→ Task item: Using the entries below, copy out all lines where "agent" is found.

→ Data listing:
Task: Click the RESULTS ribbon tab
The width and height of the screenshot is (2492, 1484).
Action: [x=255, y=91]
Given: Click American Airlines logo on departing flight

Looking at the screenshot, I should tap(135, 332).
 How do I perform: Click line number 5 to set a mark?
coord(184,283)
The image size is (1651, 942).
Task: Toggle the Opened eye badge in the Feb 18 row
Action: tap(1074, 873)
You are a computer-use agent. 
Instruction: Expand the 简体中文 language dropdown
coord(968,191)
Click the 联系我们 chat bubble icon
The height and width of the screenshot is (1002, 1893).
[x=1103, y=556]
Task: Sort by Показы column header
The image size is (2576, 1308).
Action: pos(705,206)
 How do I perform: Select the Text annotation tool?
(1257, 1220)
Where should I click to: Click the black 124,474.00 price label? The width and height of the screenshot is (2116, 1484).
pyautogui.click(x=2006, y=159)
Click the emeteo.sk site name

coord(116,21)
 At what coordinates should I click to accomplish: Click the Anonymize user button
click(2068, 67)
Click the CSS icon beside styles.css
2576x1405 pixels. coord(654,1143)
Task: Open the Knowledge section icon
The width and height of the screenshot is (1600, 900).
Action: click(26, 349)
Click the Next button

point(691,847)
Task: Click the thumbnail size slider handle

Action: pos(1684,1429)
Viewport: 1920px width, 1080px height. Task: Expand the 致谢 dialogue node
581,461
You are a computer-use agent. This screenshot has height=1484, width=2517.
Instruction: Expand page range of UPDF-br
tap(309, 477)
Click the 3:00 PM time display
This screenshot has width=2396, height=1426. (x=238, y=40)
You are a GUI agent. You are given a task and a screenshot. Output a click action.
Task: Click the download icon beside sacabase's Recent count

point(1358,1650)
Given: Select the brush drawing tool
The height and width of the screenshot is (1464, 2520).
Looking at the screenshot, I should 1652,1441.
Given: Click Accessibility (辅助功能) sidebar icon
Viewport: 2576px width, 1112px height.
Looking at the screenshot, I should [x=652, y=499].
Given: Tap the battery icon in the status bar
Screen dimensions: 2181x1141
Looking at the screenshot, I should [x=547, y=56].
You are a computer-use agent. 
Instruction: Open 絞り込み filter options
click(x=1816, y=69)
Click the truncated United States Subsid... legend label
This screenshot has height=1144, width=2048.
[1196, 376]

→ Result for this task:
You are a computer-use agent. 
You are a computer-use agent. This screenshot has height=1484, width=2517.
You are a GUI agent. You are given a task and a screenshot. Output a click action.
You are a computer-use agent. 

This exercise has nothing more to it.